Input data –

'''

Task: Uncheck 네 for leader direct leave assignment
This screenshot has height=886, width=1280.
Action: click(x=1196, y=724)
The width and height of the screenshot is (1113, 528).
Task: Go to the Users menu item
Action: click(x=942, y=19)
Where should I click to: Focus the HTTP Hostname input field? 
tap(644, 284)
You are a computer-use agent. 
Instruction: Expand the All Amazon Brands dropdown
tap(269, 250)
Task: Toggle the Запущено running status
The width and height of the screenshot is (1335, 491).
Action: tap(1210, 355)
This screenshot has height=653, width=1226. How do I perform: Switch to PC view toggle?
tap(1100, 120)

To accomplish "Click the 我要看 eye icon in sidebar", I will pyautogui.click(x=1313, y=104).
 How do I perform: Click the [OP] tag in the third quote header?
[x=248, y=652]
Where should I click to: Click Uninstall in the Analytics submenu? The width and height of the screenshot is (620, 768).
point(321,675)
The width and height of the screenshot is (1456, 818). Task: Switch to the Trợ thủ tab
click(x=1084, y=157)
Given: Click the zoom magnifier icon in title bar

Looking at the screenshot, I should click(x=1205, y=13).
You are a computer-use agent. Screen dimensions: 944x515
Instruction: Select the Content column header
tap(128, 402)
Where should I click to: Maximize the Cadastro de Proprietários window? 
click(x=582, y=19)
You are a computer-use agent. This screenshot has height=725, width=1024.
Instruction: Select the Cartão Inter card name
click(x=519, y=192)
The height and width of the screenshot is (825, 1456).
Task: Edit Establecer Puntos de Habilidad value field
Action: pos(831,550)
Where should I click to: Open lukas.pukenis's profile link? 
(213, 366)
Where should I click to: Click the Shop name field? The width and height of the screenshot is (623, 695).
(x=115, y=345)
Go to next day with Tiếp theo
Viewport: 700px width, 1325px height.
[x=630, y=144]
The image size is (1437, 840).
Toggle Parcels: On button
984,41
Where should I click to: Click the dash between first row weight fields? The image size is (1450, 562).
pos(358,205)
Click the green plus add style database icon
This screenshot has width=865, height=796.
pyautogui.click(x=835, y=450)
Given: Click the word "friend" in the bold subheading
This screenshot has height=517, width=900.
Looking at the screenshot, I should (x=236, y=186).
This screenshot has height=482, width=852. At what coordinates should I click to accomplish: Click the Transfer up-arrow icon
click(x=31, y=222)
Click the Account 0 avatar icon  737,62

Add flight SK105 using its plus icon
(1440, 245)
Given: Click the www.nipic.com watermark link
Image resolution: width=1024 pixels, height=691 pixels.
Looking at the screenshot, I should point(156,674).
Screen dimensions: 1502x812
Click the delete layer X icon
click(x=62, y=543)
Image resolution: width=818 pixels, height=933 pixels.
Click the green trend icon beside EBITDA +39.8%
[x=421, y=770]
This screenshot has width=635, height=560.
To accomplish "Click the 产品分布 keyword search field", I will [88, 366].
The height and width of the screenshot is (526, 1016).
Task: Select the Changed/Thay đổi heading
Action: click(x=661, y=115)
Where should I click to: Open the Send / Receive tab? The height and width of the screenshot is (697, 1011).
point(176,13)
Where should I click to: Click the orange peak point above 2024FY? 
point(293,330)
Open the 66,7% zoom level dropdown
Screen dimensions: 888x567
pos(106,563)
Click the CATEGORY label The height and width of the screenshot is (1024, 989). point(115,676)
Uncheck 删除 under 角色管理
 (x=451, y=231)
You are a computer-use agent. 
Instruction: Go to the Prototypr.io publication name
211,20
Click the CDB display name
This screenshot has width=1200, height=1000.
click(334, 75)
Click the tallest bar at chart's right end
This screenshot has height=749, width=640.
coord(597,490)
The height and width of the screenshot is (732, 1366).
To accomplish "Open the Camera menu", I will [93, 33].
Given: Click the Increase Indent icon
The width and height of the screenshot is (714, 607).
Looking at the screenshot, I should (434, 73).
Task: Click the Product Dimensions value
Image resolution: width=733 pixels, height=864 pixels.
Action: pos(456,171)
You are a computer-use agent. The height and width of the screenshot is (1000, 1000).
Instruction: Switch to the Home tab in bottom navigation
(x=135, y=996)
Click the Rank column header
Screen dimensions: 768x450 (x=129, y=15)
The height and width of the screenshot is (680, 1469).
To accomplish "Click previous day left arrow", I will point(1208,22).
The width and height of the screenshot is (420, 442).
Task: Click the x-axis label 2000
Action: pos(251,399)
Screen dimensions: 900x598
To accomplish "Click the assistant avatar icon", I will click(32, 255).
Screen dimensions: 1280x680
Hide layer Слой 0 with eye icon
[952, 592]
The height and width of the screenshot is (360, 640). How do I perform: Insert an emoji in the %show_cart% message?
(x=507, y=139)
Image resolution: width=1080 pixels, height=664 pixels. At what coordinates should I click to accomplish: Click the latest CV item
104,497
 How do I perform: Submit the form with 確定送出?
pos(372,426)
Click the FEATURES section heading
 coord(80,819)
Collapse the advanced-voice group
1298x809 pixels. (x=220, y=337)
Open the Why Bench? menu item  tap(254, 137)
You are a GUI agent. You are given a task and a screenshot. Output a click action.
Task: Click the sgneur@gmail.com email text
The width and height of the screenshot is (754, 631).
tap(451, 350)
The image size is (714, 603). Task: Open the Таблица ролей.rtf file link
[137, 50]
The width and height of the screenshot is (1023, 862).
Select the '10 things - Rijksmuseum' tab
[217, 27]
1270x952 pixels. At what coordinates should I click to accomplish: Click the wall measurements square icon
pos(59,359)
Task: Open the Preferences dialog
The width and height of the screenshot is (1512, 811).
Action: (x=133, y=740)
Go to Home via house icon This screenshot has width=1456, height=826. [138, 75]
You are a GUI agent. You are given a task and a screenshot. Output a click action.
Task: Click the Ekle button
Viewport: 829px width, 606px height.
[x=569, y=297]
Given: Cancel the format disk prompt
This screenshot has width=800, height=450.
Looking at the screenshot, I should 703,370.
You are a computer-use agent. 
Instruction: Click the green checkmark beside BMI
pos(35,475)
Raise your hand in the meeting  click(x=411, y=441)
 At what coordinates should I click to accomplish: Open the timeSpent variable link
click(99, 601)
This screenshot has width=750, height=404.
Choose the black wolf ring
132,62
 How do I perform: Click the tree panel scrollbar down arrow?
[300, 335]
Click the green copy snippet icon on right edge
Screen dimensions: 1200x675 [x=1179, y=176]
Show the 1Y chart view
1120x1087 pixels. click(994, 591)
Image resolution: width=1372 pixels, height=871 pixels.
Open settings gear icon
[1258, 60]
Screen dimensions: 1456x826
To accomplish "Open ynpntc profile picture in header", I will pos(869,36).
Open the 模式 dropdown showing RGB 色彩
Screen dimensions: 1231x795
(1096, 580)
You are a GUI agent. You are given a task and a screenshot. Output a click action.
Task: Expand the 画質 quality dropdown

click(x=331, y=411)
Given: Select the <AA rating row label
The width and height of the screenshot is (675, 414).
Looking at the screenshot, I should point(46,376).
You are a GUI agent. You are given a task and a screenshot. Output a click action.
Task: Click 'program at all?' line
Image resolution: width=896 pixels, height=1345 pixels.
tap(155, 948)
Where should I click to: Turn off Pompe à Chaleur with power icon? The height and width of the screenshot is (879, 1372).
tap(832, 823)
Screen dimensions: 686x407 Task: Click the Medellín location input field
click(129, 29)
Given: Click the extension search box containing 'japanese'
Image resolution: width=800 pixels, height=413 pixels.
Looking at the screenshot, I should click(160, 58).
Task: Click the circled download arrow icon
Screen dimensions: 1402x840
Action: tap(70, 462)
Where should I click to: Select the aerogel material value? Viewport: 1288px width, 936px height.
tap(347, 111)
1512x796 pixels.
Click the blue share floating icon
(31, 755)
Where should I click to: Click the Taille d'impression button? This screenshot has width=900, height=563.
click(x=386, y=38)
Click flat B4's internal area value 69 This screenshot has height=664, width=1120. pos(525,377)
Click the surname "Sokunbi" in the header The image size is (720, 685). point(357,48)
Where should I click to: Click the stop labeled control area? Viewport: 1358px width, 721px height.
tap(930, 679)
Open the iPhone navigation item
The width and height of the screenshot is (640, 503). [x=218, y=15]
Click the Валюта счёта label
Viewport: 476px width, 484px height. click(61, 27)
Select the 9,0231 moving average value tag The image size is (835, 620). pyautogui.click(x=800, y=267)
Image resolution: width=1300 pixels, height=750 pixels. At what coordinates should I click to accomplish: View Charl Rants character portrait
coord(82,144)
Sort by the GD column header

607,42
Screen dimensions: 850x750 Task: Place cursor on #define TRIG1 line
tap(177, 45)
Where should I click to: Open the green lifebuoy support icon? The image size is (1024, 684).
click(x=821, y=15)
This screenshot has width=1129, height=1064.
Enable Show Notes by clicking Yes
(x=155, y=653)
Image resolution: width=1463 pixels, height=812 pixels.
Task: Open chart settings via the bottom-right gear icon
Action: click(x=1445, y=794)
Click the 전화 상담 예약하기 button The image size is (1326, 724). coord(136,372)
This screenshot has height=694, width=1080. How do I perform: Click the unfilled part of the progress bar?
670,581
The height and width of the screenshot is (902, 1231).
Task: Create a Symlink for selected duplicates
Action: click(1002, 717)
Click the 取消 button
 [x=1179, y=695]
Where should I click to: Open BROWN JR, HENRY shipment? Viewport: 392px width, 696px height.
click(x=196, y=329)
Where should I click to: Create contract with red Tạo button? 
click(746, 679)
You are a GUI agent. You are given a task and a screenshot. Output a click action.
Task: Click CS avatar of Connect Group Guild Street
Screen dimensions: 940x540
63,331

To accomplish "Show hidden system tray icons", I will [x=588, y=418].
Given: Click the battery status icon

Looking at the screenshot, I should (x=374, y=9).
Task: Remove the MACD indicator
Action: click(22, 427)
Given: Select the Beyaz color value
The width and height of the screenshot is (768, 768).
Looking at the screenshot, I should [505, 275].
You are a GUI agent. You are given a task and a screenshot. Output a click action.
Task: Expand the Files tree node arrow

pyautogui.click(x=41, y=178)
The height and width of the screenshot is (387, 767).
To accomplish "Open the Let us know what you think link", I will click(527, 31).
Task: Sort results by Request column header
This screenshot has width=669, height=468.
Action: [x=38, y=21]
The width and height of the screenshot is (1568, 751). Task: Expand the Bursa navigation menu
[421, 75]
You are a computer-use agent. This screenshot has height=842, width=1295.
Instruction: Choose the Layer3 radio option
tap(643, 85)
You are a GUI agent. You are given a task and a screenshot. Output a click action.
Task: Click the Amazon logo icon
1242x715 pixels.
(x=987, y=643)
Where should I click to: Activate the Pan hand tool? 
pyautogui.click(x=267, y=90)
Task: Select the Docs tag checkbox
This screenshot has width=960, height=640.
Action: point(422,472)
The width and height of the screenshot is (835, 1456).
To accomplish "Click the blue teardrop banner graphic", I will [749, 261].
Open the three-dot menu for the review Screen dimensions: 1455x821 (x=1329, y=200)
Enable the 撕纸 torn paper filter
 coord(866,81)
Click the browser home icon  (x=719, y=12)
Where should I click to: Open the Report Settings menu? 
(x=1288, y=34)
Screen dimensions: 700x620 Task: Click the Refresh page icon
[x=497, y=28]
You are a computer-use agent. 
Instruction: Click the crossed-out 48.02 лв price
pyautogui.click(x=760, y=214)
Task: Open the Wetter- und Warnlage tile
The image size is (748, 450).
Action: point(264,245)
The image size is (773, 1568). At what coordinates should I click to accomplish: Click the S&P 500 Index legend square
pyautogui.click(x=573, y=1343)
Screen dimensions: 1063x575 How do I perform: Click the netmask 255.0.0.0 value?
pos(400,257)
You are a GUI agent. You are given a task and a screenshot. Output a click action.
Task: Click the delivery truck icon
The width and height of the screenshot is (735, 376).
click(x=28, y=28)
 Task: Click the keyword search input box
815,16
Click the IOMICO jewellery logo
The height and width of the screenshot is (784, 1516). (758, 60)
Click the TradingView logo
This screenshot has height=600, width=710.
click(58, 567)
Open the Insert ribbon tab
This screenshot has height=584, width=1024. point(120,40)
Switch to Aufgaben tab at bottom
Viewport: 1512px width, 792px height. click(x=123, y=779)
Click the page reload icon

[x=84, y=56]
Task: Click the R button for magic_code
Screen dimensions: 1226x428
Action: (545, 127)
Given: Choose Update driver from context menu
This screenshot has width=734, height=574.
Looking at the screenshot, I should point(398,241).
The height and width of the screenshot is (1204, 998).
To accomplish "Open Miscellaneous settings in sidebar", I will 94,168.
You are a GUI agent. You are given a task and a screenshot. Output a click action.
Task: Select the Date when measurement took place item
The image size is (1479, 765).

'''

Exercise prompt –
Only lines holding the string "sidebar" are wanted; gather each one from the entries above.

Response to the task –
To accomplish "Click the 我要看 eye icon in sidebar", I will pyautogui.click(x=1313, y=104).
To accomplish "Open Miscellaneous settings in sidebar", I will 94,168.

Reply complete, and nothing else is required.